プロローグー建国ー
世界が戦争の渦に呑まれ、多くの国が滅びていった。
そんな中、滅ぼされた小国の王子は『世界の淵』と呼ばれる未開の地へ、僅かな国民と騎士を連れて逃げ延び、大きな草原へ出た。そこにはほぼ同時に、滅ぼされた祖国と同盟を結んでいたエルフの国の王女が、王子と同じように僅かな国民と騎士を連れて現れた。
人間の王子とハイエルフの王女は元々、国同士の親交もあったので、幼い頃からの関係で、お互い愛し合っていた。そして、この世界の淵で再出発することを決めた。
それからは忙しなく日々は過ぎていき、城ができ、町ができ、海には港が出来た。
そして、たまに戦争から逃れるために迷い混んできた者達を迎え入れ、国は発展していった。

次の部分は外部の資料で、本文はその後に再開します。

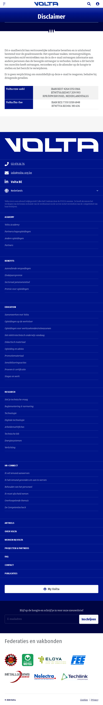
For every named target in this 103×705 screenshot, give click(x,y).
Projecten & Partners (17, 548)
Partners (9, 245)
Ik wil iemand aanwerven (17, 473)
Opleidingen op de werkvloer (19, 321)
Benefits (9, 260)
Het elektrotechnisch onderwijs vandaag (25, 335)
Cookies (83, 699)
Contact (9, 565)
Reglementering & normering (19, 406)
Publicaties (11, 573)
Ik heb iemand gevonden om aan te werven (26, 480)
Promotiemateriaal (14, 356)
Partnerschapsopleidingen (18, 231)
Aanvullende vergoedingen (18, 268)
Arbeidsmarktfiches (14, 427)
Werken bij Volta (14, 539)
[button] (5, 4)
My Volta (51, 589)
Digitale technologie (14, 420)
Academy (9, 217)
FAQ (6, 556)
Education (10, 307)
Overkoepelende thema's (17, 500)
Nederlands (14, 191)
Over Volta (11, 531)
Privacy (94, 699)
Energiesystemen (13, 440)
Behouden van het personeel (18, 487)
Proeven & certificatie (15, 369)
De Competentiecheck (15, 507)
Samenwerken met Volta (17, 314)
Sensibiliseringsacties (15, 362)
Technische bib (12, 434)
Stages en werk (12, 376)
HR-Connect (11, 465)
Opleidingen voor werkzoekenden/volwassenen (28, 328)
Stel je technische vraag (16, 399)
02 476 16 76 (15, 164)
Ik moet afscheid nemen (16, 493)
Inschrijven (89, 619)
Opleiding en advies (14, 349)
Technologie (11, 413)
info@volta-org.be (18, 173)
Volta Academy (12, 224)
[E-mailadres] (42, 619)
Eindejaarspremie (13, 275)
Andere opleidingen (14, 238)
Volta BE (13, 182)
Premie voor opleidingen (17, 289)
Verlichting (10, 447)
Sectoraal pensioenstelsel (17, 282)
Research (10, 391)
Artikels (9, 523)
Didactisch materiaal (15, 342)
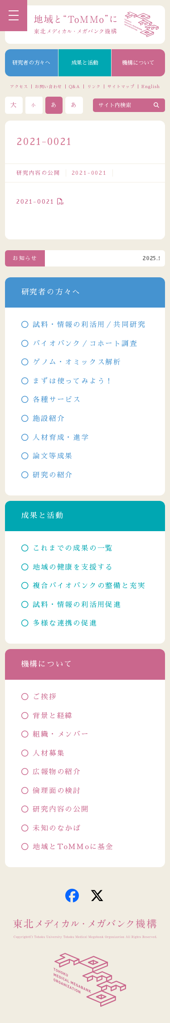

そして、国はいつしか世界でも一二を争うほどの大国へと成長し、世界が戦争に飽き、平和を取り戻してからは、大陸の統治者としての頭角を表し始めた。
それは初代国王と王妃による数々の政策による賜物であり、また、国民達による努力の結果でもあった。
しかし、国王は人間で、ハイエルフである王妃とは時間の在り方が全く違った。別れの時が近付きつつあることを悟った王は、神に『永遠に転生し続けて、王妃の元へ戻る』ことを望んだ。そして、王妃は神に『王の帰るべき場所であり続ける』ことを望んだ。
それは、神に『自ら命を絶つことを禁ずる』ことを条件に、聞き入れられ、2人は永遠に共に生きる事となった。
それが、現在、世界を統治するネーバーエンド王国であり、国が崇める聖女が初代王妃である。
そして、初代国王は何度も転生し続けている。